┌──

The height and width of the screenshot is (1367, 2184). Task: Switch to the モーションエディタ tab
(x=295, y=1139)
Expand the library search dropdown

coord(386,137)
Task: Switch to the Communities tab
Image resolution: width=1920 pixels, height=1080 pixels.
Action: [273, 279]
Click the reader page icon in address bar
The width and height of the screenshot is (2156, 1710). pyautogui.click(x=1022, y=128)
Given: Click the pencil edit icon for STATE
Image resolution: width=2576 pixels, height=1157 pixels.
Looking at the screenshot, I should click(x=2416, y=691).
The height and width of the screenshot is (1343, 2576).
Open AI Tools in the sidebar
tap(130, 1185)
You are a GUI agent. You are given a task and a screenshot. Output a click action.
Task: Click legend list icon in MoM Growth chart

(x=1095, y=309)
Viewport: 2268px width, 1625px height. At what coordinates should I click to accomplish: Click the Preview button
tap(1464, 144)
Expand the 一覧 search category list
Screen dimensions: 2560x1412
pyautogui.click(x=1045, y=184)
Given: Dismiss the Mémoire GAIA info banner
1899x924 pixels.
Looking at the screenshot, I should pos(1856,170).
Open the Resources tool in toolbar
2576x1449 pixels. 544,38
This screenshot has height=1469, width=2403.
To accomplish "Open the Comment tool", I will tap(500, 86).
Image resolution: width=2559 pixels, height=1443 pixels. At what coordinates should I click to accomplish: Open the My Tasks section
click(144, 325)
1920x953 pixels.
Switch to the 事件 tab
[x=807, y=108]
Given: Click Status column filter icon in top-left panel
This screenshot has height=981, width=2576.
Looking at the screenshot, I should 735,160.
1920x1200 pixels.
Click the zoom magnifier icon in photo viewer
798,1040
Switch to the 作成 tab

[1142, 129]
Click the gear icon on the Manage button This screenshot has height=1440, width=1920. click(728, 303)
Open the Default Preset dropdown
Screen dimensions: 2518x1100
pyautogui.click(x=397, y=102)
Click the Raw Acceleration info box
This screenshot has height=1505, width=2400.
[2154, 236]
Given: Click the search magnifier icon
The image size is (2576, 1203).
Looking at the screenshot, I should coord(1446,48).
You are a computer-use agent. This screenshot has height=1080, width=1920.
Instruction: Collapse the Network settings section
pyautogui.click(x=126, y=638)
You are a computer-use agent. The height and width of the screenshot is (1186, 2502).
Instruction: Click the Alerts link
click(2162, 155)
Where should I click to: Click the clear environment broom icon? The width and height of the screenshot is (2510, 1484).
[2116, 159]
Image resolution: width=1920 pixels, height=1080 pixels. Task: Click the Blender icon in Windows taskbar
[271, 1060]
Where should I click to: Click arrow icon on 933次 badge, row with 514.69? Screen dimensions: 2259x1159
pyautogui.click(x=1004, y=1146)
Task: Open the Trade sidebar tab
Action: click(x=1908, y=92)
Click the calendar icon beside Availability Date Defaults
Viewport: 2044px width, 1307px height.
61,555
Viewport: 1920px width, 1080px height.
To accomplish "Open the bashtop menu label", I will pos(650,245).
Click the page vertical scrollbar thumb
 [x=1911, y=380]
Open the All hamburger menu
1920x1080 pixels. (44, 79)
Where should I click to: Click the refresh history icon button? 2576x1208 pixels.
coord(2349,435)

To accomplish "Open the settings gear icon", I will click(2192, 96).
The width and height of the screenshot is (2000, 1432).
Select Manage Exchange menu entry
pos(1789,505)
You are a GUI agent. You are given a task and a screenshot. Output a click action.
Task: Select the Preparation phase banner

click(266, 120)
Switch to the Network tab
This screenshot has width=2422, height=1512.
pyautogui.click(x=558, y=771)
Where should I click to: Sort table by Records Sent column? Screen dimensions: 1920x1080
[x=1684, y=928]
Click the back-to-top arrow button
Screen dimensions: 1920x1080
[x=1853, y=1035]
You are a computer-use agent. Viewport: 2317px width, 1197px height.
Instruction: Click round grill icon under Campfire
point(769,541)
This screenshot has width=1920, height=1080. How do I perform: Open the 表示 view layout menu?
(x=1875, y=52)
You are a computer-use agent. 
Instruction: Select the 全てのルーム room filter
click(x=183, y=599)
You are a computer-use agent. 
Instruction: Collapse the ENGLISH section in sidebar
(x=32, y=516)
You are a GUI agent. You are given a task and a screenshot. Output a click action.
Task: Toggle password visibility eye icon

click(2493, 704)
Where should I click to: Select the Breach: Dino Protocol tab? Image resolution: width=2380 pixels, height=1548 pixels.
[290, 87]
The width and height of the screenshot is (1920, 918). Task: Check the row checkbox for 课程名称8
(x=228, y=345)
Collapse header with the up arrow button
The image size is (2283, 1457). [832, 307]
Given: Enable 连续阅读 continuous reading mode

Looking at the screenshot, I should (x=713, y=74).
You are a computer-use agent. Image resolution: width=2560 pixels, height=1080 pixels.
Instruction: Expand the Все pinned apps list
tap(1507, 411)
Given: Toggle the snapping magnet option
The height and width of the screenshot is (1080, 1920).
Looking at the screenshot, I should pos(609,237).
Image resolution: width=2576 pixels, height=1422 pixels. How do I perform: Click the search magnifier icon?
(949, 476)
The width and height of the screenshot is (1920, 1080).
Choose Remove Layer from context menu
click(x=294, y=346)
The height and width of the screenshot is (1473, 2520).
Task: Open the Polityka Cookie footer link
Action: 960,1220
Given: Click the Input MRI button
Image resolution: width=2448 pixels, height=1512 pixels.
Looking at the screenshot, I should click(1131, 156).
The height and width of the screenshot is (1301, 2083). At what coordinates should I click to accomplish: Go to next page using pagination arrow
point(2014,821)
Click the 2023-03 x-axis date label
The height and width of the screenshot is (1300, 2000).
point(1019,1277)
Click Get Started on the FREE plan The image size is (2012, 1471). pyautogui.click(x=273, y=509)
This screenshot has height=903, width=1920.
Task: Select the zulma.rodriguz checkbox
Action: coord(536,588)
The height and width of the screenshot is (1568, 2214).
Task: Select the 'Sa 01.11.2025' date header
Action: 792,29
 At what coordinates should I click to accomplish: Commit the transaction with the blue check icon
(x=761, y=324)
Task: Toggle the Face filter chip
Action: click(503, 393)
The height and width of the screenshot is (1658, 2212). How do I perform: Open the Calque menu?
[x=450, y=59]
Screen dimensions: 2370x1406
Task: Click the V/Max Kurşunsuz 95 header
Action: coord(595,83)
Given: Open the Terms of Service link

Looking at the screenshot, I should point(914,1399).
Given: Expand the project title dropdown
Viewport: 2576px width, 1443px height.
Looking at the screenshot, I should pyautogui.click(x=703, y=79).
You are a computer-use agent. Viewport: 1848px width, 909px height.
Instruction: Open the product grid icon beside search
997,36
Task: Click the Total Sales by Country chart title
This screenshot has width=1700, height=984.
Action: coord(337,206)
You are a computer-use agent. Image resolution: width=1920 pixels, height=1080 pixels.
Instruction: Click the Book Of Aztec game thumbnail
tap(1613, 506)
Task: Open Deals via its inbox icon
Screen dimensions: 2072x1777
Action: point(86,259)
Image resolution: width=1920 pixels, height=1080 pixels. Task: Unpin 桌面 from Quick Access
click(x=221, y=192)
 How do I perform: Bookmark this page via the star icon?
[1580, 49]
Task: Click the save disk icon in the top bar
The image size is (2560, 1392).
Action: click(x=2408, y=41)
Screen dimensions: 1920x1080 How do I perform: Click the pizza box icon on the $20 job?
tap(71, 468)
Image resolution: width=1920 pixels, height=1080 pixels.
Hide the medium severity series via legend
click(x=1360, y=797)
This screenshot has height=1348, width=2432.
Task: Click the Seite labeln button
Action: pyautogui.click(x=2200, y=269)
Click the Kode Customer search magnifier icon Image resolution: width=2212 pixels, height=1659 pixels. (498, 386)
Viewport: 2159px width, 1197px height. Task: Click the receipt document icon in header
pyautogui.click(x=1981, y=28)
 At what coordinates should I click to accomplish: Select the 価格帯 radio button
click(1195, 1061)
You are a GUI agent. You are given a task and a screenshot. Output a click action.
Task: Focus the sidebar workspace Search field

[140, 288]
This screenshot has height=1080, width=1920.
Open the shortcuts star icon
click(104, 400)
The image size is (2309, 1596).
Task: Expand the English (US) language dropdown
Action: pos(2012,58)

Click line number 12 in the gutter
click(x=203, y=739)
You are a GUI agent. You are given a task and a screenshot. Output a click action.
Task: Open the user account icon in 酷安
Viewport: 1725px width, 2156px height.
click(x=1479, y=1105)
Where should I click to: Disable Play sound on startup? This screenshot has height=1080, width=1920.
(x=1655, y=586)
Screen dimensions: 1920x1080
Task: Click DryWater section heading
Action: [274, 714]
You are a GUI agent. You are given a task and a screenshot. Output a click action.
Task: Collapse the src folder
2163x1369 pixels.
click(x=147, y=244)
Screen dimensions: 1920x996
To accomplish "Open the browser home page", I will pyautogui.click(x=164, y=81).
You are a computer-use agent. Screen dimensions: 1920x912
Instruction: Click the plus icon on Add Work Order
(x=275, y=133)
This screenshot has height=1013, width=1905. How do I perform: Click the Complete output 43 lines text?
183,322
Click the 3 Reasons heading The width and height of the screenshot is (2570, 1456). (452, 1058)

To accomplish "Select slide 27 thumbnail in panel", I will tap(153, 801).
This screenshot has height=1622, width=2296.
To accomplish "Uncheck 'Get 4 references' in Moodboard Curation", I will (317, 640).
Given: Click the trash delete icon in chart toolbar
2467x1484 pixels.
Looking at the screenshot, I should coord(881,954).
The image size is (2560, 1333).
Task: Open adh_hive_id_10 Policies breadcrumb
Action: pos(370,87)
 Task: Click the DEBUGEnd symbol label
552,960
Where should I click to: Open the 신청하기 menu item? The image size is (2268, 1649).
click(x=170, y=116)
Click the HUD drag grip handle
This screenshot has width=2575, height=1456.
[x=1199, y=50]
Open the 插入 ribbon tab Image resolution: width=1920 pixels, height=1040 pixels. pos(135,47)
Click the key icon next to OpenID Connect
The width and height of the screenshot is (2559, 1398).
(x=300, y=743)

└──

= About this exercise =
In the entries above, the lines between the one holding "Where should I click to: Sort" and the one holding "The width and height of the screenshot is (1920, 1080).", inclusive, are to be printed exactly as written, and those alone.

= Response for this exercise =
Where should I click to: Sort table by Records Sent column? Screen dimensions: 1920x1080
[x=1684, y=928]
Click the back-to-top arrow button
Screen dimensions: 1920x1080
[x=1853, y=1035]
You are a computer-use agent. Viewport: 2317px width, 1197px height.
Instruction: Click round grill icon under Campfire
point(769,541)
This screenshot has width=1920, height=1080. How do I perform: Open the 表示 view layout menu?
(x=1875, y=52)
You are a computer-use agent. 
Instruction: Select the 全てのルーム room filter
click(x=183, y=599)
You are a computer-use agent. 
Instruction: Collapse the ENGLISH section in sidebar
(x=32, y=516)
You are a GUI agent. You are given a task and a screenshot. Output a click action.
Task: Toggle password visibility eye icon

click(2493, 704)
Where should I click to: Select the Breach: Dino Protocol tab? Image resolution: width=2380 pixels, height=1548 pixels.
[290, 87]
The width and height of the screenshot is (1920, 918). Task: Check the row checkbox for 课程名称8
(x=228, y=345)
Collapse header with the up arrow button
The image size is (2283, 1457). [832, 307]
Given: Enable 连续阅读 continuous reading mode

Looking at the screenshot, I should (x=713, y=74).
You are a computer-use agent. Image resolution: width=2560 pixels, height=1080 pixels.
Instruction: Expand the Все pinned apps list
tap(1507, 411)
Given: Toggle the snapping magnet option
The height and width of the screenshot is (1080, 1920).
Looking at the screenshot, I should pos(609,237).
Image resolution: width=2576 pixels, height=1422 pixels. How do I perform: Click the search magnifier icon?
(949, 476)
The width and height of the screenshot is (1920, 1080).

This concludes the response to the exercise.